Written instruction – Return every line of the listing below word for word, but leave the pictures out of your answer.

--- begin Material ---

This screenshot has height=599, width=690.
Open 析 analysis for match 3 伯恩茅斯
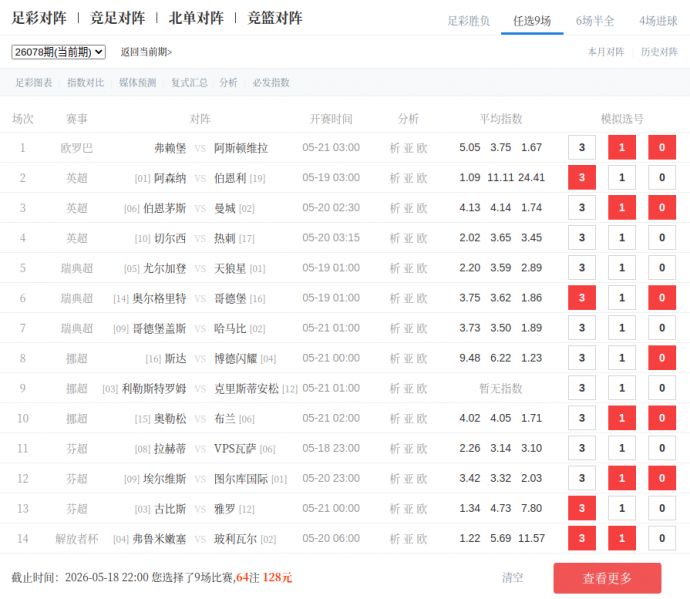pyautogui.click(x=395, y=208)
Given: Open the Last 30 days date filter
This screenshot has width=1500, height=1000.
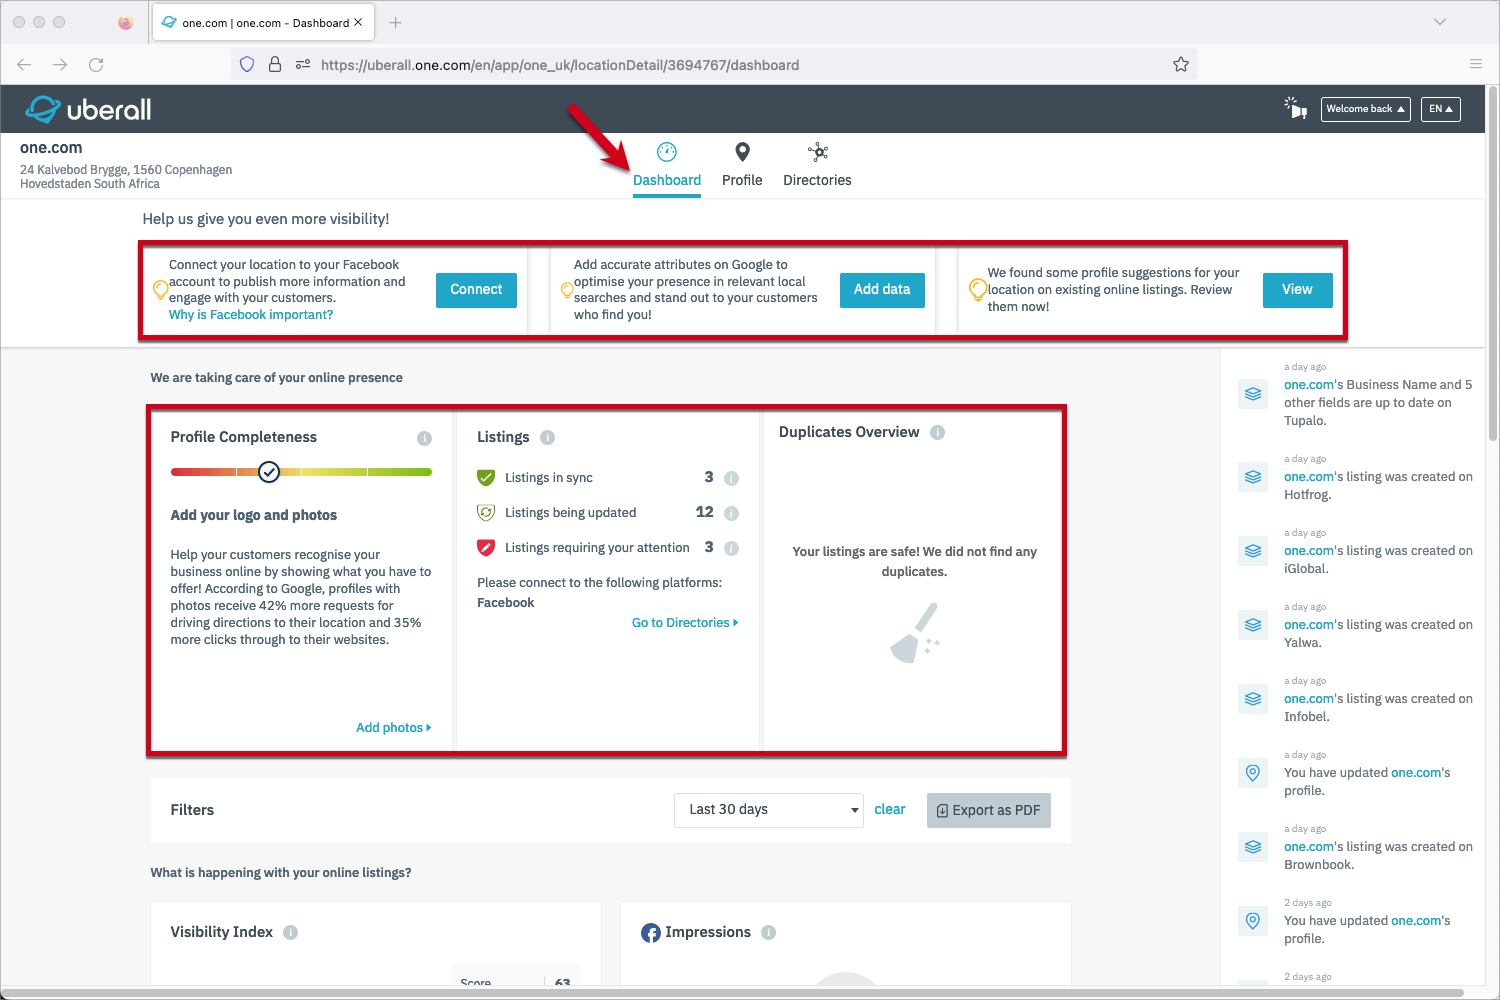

--- end Material ---

Full response –
This screenshot has height=599, width=690.
Open 析 analysis for match 3 伯恩茅斯
pyautogui.click(x=395, y=208)
Given: Open the Last 30 days date filter
This screenshot has width=1500, height=1000.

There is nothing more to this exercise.